Element and text position data:
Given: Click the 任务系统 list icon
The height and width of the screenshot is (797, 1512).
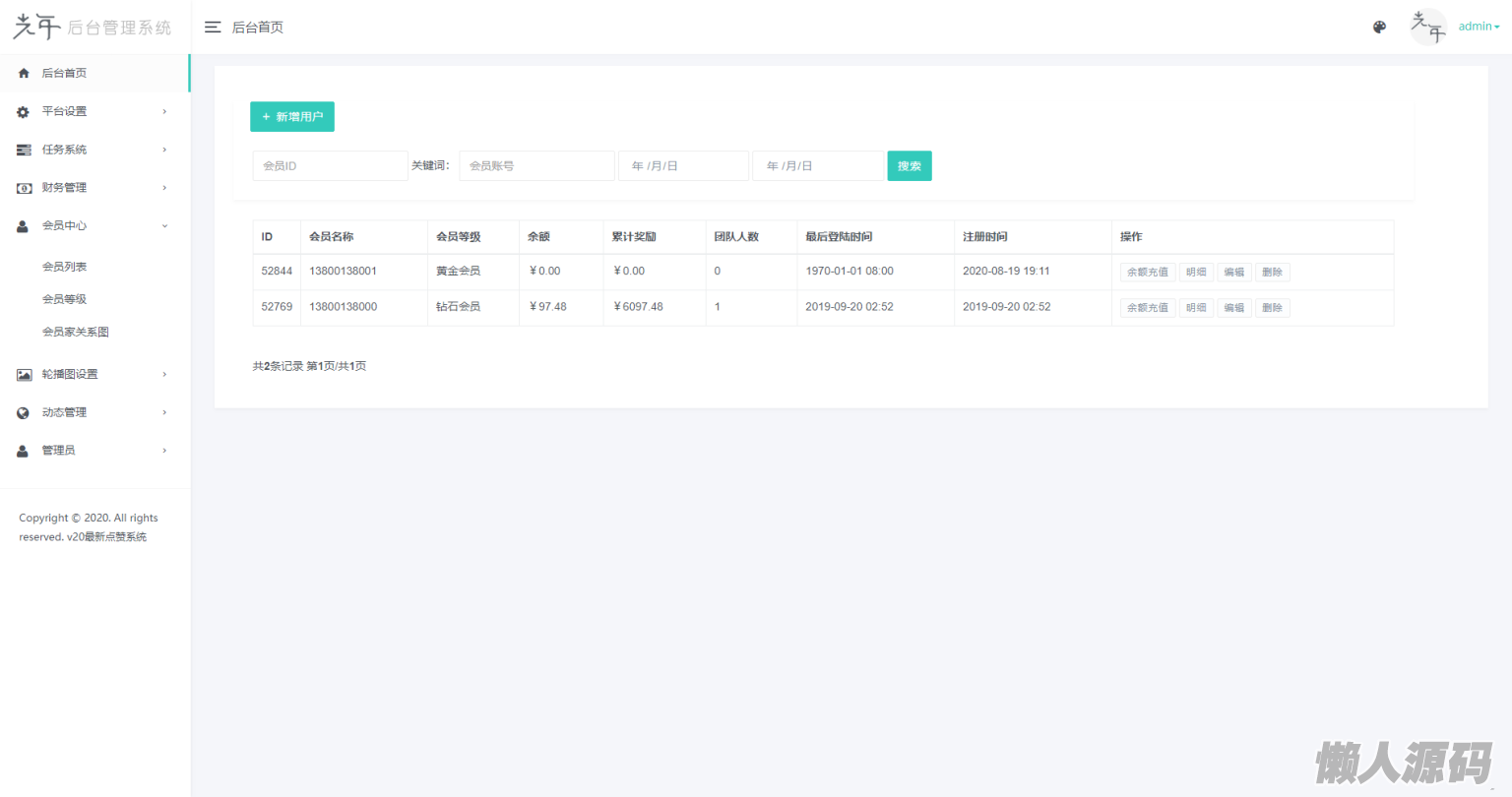Looking at the screenshot, I should 24,150.

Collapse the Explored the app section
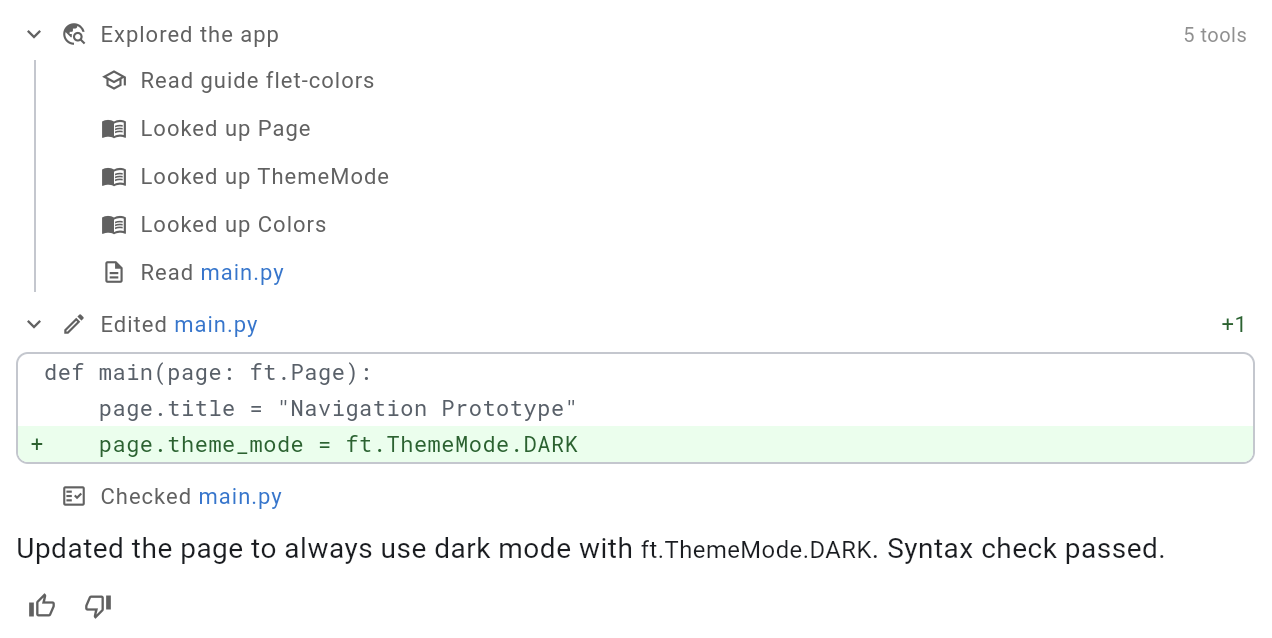point(34,35)
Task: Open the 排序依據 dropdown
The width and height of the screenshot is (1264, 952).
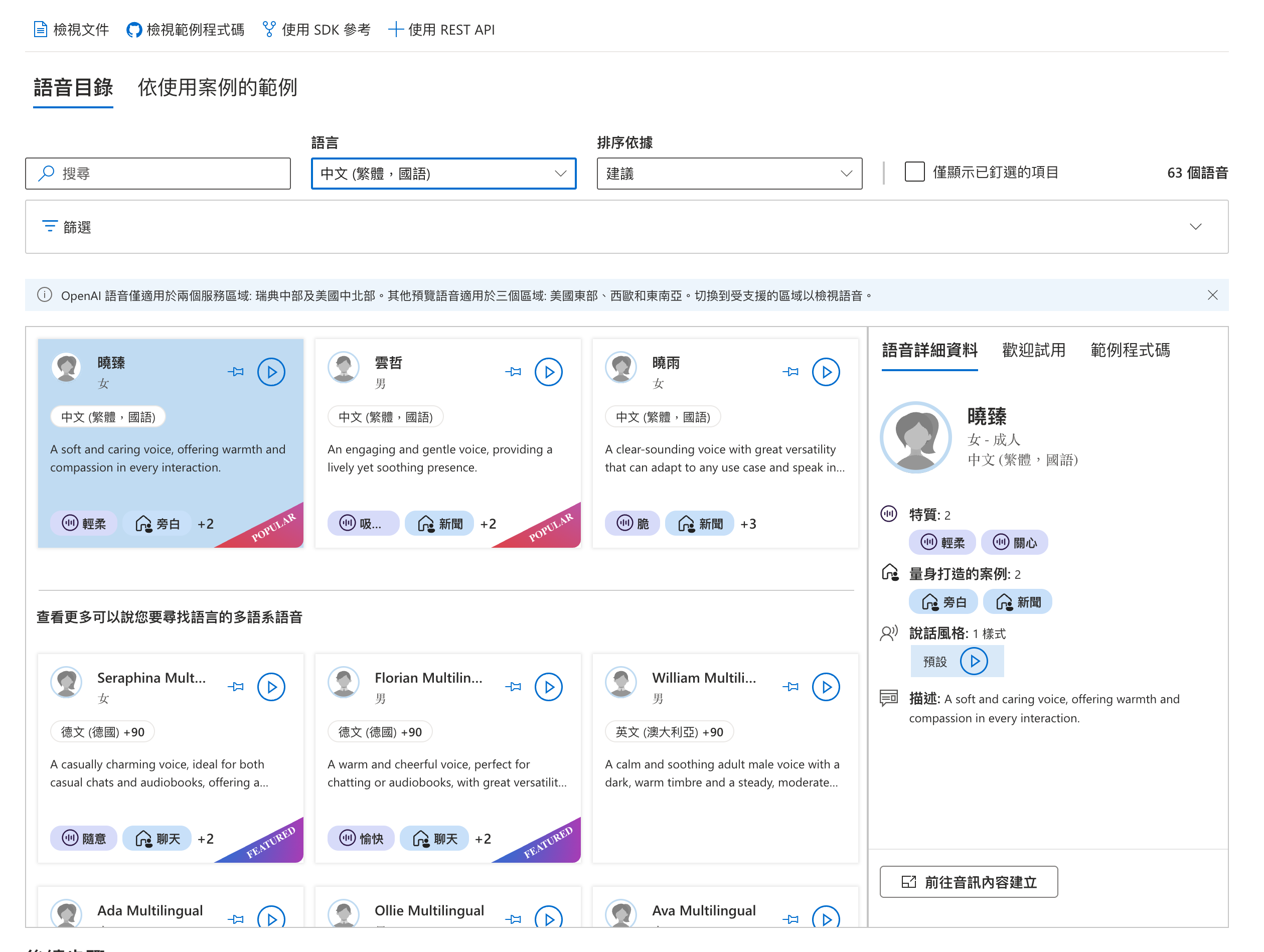Action: (x=729, y=174)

# [Do this]
Can you copy all of the items above word for word, leaving out the pictures?

# [Response]
Given: Click the 任务系统 list icon
The height and width of the screenshot is (797, 1512).
Looking at the screenshot, I should 24,150.

Collapse the Explored the app section
point(34,35)
Task: Open the 排序依據 dropdown
The width and height of the screenshot is (1264, 952).
Action: (x=729, y=174)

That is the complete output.